NR. 224/2010
Datum: 19. August 2010

Die Grünen im Landtag unterstützen die Forderung des VCD nach einem sogenannten „Stresstest“ für Stuttgart 21. Werner Wölfle, verkehrspolitischer Sprecher der Fraktion: „Das Gutachten von SMA hat dem Land schlüssig nachgewiesen, dass die schlimmsten Engpässe nicht im unterirdischen Bahnhof selbst, sondern im Bereich der Fildern liegen. Ministerin Gönner hat in der Landtagsdebatte zu Stuttgart 21 aber nur an einer von mindestens vier Schwachstellen nachgebessert. Bis zur Vorlage einer schlüssigen unabhängigen Untersuchung gilt deshalb weiterhin die Aussage von SMA aus dem Jahr 2008, dass „das Gesamtsystem nur schwer beherrschbar ist und Angebotsausweitungen in der Zukunft nur sehr eingeschränkt möglich“ sein werden."
Die von Ministerin Gönner veröffentlichte aktuelle Stellungnahme von SMA ist nach Auffassung der Grünen keine Entlastung für die Planer von Stuttgart 21. Werner Wölfle: „Wenn man dieses offensichtlich vom Land bestellte Papier zwischen den Zeilen liest wie ein Arbeitgeberzeugnis für einen schlechten Angestellten, ist es eine einzige Ohrfeige für die Landesregierung.

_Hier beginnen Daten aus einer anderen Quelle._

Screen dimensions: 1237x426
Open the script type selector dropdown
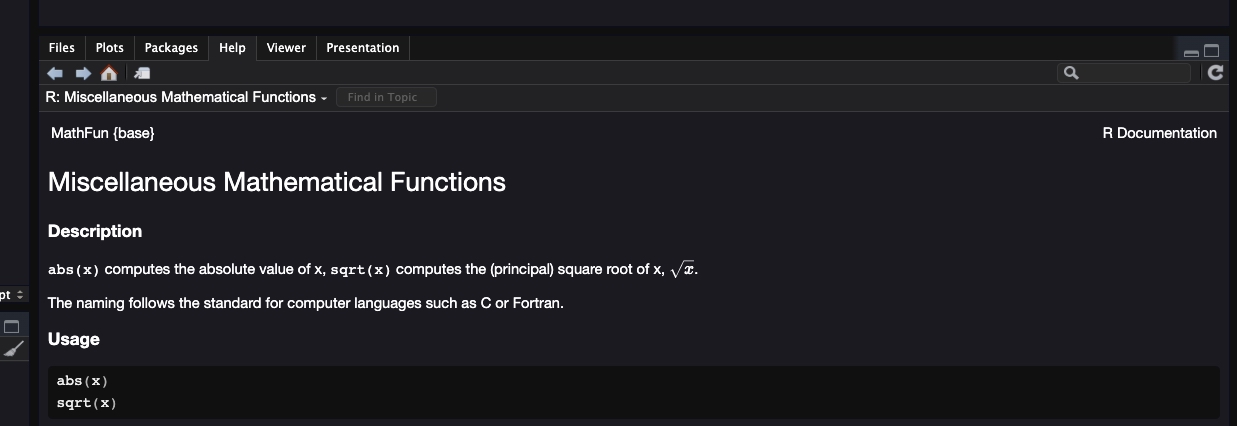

Der Satz 'Die Bestandsanalyse in Stuttgart hat deutlich gemacht, dass die geplante Infrastruktur knapp bemessen und nicht überdimensioniert ist', bedeutet übersetzt, dass Angebotsausweitungen in der Zukunft kaum möglich sein werden."
Die Landesregierung stehe jetzt unter Zugzwang, so Wölfle: „Die bisher veröffentlichten nichtssagenden Allgemeinplätze können niemanden mehr überzeugen. Selbst das zweite Gleis am Flughafenbahnhof wurde erst überstürzt beschlossen, als der Engpass nicht mehr wegzuleugnen war. Wir brauchen eine unabhängige Untersuchung des gesamten Betriebskonzeptes durch SMA; die dann auch vollständig veröffentlicht werden muss.“
Die Ankündigung der Ministerin, dass es weitere Untersuchungen durch die DB und Prof. Martin geben solle, versteht Wölfe eher als Drohung: „Prof. Martin hat sich mit dem Gutachten für das Gerichtsverfahren längst disqualifiziert. Damals blendete er die entscheidenden Engpässe auf den Fildern einfach aus. Wir glauben wie der VCD, dass das Land den Prozess höchstwahrscheinlich nur wegen dieses Tricks gewonnen hat. Ein Nachweis der Leistungsfähigkeit, den auch die Gegner des Projektes akzeptieren werden, hat weder die DB noch die Uni Stuttgart vorgelegt. SMA besitzt die notwendige Qualifikation und hat seine Unabhängigkeit bewiesen."